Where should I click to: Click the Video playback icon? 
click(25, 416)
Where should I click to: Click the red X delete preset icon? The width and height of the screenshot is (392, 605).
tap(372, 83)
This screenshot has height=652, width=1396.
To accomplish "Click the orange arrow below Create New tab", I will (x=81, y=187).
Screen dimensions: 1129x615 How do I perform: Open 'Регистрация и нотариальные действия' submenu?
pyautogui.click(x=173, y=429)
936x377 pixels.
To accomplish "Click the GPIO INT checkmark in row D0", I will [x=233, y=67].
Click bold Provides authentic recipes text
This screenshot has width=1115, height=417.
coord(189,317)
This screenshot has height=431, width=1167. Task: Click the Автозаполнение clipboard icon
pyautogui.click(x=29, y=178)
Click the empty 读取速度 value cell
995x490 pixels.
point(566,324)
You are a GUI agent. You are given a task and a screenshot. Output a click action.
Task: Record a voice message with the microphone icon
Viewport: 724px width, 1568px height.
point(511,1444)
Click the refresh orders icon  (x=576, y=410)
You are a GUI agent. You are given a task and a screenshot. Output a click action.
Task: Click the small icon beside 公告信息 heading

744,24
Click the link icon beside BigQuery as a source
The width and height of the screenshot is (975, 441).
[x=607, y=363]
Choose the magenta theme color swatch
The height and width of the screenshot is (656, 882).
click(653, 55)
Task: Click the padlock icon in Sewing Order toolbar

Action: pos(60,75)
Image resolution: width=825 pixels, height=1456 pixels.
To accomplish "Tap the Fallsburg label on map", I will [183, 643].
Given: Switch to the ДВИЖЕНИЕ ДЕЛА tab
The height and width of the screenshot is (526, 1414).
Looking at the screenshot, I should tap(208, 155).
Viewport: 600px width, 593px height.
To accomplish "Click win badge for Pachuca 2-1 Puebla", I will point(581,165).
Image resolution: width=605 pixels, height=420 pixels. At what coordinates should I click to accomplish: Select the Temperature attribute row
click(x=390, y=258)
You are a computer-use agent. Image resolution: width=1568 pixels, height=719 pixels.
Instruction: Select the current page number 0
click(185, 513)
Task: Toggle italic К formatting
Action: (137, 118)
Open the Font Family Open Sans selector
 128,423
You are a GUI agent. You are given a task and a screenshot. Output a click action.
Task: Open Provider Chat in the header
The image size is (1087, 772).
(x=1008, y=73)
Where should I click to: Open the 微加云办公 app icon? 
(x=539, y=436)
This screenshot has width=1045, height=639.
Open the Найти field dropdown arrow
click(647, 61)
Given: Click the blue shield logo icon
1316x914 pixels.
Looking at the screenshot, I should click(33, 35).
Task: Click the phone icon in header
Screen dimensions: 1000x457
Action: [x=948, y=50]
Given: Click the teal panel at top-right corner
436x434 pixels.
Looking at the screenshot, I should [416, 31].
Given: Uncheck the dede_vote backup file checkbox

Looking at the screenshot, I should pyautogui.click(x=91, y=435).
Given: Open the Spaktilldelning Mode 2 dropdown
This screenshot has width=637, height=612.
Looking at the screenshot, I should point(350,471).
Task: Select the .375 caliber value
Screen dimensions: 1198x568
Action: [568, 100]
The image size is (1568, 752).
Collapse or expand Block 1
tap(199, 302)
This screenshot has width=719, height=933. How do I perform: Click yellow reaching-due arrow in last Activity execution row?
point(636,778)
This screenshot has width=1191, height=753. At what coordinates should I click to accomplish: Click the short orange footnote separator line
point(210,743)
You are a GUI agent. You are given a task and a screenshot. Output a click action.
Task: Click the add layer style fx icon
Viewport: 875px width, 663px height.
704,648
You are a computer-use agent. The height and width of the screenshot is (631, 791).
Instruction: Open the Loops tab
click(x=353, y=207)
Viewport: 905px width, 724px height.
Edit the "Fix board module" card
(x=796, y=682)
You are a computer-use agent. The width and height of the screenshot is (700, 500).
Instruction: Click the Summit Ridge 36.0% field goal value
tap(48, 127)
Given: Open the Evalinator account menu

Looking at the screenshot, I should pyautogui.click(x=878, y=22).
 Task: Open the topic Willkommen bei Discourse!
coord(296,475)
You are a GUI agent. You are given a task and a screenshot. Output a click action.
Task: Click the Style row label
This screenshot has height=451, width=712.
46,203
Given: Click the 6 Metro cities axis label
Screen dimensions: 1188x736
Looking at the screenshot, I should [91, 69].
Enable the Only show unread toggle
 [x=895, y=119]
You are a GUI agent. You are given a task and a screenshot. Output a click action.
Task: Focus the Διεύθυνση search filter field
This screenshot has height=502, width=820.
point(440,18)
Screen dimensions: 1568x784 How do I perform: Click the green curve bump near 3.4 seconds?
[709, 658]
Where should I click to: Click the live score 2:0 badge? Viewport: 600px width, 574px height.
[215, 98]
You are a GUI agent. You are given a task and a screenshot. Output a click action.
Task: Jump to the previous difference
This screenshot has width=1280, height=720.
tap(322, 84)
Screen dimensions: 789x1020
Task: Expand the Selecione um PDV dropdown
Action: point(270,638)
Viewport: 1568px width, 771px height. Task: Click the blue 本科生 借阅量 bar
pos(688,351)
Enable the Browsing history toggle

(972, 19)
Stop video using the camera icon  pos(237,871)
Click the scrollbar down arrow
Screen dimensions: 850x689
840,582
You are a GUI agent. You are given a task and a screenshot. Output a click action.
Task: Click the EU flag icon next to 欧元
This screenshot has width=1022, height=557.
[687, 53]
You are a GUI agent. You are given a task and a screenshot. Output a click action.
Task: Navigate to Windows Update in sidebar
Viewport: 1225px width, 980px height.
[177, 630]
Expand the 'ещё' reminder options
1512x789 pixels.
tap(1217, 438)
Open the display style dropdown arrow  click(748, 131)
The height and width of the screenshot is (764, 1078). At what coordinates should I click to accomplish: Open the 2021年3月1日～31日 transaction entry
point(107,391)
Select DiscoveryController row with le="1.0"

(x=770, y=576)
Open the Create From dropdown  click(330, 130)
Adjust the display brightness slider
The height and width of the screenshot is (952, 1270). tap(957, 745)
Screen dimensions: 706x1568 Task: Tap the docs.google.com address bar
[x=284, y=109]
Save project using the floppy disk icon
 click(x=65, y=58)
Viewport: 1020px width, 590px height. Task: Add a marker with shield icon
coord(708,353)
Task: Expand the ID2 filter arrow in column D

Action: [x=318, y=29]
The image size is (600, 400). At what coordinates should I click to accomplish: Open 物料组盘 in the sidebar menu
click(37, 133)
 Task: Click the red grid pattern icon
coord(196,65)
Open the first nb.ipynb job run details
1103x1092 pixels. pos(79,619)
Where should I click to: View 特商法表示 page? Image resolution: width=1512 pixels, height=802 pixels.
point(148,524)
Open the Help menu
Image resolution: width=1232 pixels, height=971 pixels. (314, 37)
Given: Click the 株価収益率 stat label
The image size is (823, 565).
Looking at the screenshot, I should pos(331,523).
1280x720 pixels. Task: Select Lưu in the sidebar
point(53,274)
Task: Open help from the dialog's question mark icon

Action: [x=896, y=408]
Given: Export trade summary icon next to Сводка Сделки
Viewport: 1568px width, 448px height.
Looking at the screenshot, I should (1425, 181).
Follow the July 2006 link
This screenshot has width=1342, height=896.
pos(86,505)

══════

## Description of the task
Restate the records above word for word.

## Answer section
Where should I click to: Click the Video playback icon? 
click(25, 416)
Where should I click to: Click the red X delete preset icon? The width and height of the screenshot is (392, 605).
tap(372, 83)
This screenshot has height=652, width=1396.
To accomplish "Click the orange arrow below Create New tab", I will (x=81, y=187).
Screen dimensions: 1129x615 How do I perform: Open 'Регистрация и нотариальные действия' submenu?
pyautogui.click(x=173, y=429)
936x377 pixels.
To accomplish "Click the GPIO INT checkmark in row D0", I will [x=233, y=67].
Click bold Provides authentic recipes text
This screenshot has width=1115, height=417.
coord(189,317)
This screenshot has height=431, width=1167. Task: Click the Автозаполнение clipboard icon
pyautogui.click(x=29, y=178)
Click the empty 读取速度 value cell
995x490 pixels.
point(566,324)
You are a GUI agent. You are given a task and a screenshot. Output a click action.
Task: Record a voice message with the microphone icon
Viewport: 724px width, 1568px height.
point(511,1444)
Click the refresh orders icon  (x=576, y=410)
You are a GUI agent. You are given a task and a screenshot. Output a click action.
Task: Click the small icon beside 公告信息 heading

744,24
Click the link icon beside BigQuery as a source
The width and height of the screenshot is (975, 441).
[x=607, y=363]
Choose the magenta theme color swatch
The height and width of the screenshot is (656, 882).
click(653, 55)
Task: Click the padlock icon in Sewing Order toolbar

Action: pos(60,75)
Image resolution: width=825 pixels, height=1456 pixels.
To accomplish "Tap the Fallsburg label on map", I will [183, 643].
Given: Switch to the ДВИЖЕНИЕ ДЕЛА tab
The height and width of the screenshot is (526, 1414).
Looking at the screenshot, I should tap(208, 155).
Viewport: 600px width, 593px height.
To accomplish "Click win badge for Pachuca 2-1 Puebla", I will point(581,165).
Image resolution: width=605 pixels, height=420 pixels. At what coordinates should I click to accomplish: Select the Temperature attribute row
click(x=390, y=258)
You are a computer-use agent. Image resolution: width=1568 pixels, height=719 pixels.
Instruction: Select the current page number 0
click(185, 513)
Task: Toggle italic К formatting
Action: (137, 118)
Open the Font Family Open Sans selector
 128,423
You are a GUI agent. You are given a task and a screenshot. Output a click action.
Task: Open Provider Chat in the header
The image size is (1087, 772).
(x=1008, y=73)
Where should I click to: Open the 微加云办公 app icon? 
(x=539, y=436)
This screenshot has width=1045, height=639.
Open the Найти field dropdown arrow
click(647, 61)
Given: Click the blue shield logo icon
1316x914 pixels.
Looking at the screenshot, I should click(33, 35).
Task: Click the phone icon in header
Screen dimensions: 1000x457
Action: [x=948, y=50]
Given: Click the teal panel at top-right corner
436x434 pixels.
Looking at the screenshot, I should [416, 31].
Given: Uncheck the dede_vote backup file checkbox

Looking at the screenshot, I should pyautogui.click(x=91, y=435).
Given: Open the Spaktilldelning Mode 2 dropdown
This screenshot has width=637, height=612.
Looking at the screenshot, I should point(350,471).
Task: Select the .375 caliber value
Screen dimensions: 1198x568
Action: [568, 100]
The image size is (1568, 752).
Collapse or expand Block 1
tap(199, 302)
This screenshot has width=719, height=933. How do I perform: Click yellow reaching-due arrow in last Activity execution row?
point(636,778)
This screenshot has width=1191, height=753. At what coordinates should I click to accomplish: Click the short orange footnote separator line
point(210,743)
You are a GUI agent. You are given a task and a screenshot. Output a click action.
Task: Click the add layer style fx icon
Viewport: 875px width, 663px height.
704,648
You are a computer-use agent. The height and width of the screenshot is (631, 791).
Instruction: Open the Loops tab
click(x=353, y=207)
Viewport: 905px width, 724px height.
Edit the "Fix board module" card
(x=796, y=682)
You are a computer-use agent. The width and height of the screenshot is (700, 500).
Instruction: Click the Summit Ridge 36.0% field goal value
tap(48, 127)
Given: Open the Evalinator account menu

Looking at the screenshot, I should pyautogui.click(x=878, y=22).
 Task: Open the topic Willkommen bei Discourse!
coord(296,475)
You are a GUI agent. You are given a task and a screenshot. Output a click action.
Task: Click the Style row label
This screenshot has height=451, width=712.
46,203
Given: Click the 6 Metro cities axis label
Screen dimensions: 1188x736
Looking at the screenshot, I should [91, 69].
Enable the Only show unread toggle
 [x=895, y=119]
You are a GUI agent. You are given a task and a screenshot. Output a click action.
Task: Focus the Διεύθυνση search filter field
This screenshot has height=502, width=820.
point(440,18)
Screen dimensions: 1568x784 How do I perform: Click the green curve bump near 3.4 seconds?
[709, 658]
Where should I click to: Click the live score 2:0 badge? Viewport: 600px width, 574px height.
[215, 98]
You are a GUI agent. You are given a task and a screenshot. Output a click action.
Task: Jump to the previous difference
This screenshot has width=1280, height=720.
tap(322, 84)
Screen dimensions: 789x1020
Task: Expand the Selecione um PDV dropdown
Action: point(270,638)
Viewport: 1568px width, 771px height. Task: Click the blue 本科生 借阅量 bar
pos(688,351)
Enable the Browsing history toggle

(972, 19)
Stop video using the camera icon  pos(237,871)
Click the scrollbar down arrow
Screen dimensions: 850x689
840,582
You are a GUI agent. You are given a task and a screenshot. Output a click action.
Task: Click the EU flag icon next to 欧元
This screenshot has width=1022, height=557.
[687, 53]
You are a GUI agent. You are given a task and a screenshot. Output a click action.
Task: Navigate to Windows Update in sidebar
Viewport: 1225px width, 980px height.
[177, 630]
Expand the 'ещё' reminder options
1512x789 pixels.
tap(1217, 438)
Open the display style dropdown arrow  click(748, 131)
The height and width of the screenshot is (764, 1078). At what coordinates should I click to accomplish: Open the 2021年3月1日～31日 transaction entry
point(107,391)
Select DiscoveryController row with le="1.0"

(x=770, y=576)
Open the Create From dropdown  click(330, 130)
Adjust the display brightness slider
The height and width of the screenshot is (952, 1270). tap(957, 745)
Screen dimensions: 706x1568 Task: Tap the docs.google.com address bar
[x=284, y=109]
Save project using the floppy disk icon
 click(x=65, y=58)
Viewport: 1020px width, 590px height. Task: Add a marker with shield icon
coord(708,353)
Task: Expand the ID2 filter arrow in column D

Action: [x=318, y=29]
The image size is (600, 400). At what coordinates should I click to accomplish: Open 物料组盘 in the sidebar menu
click(37, 133)
 Task: Click the red grid pattern icon
coord(196,65)
Open the first nb.ipynb job run details
1103x1092 pixels. pos(79,619)
Where should I click to: View 特商法表示 page? Image resolution: width=1512 pixels, height=802 pixels.
point(148,524)
Open the Help menu
Image resolution: width=1232 pixels, height=971 pixels. (314, 37)
Given: Click the 株価収益率 stat label
The image size is (823, 565).
Looking at the screenshot, I should pos(331,523).
1280x720 pixels. Task: Select Lưu in the sidebar
point(53,274)
Task: Open help from the dialog's question mark icon

Action: [x=896, y=408]
Given: Export trade summary icon next to Сводка Сделки
Viewport: 1568px width, 448px height.
Looking at the screenshot, I should (1425, 181).
Follow the July 2006 link
This screenshot has width=1342, height=896.
pos(86,505)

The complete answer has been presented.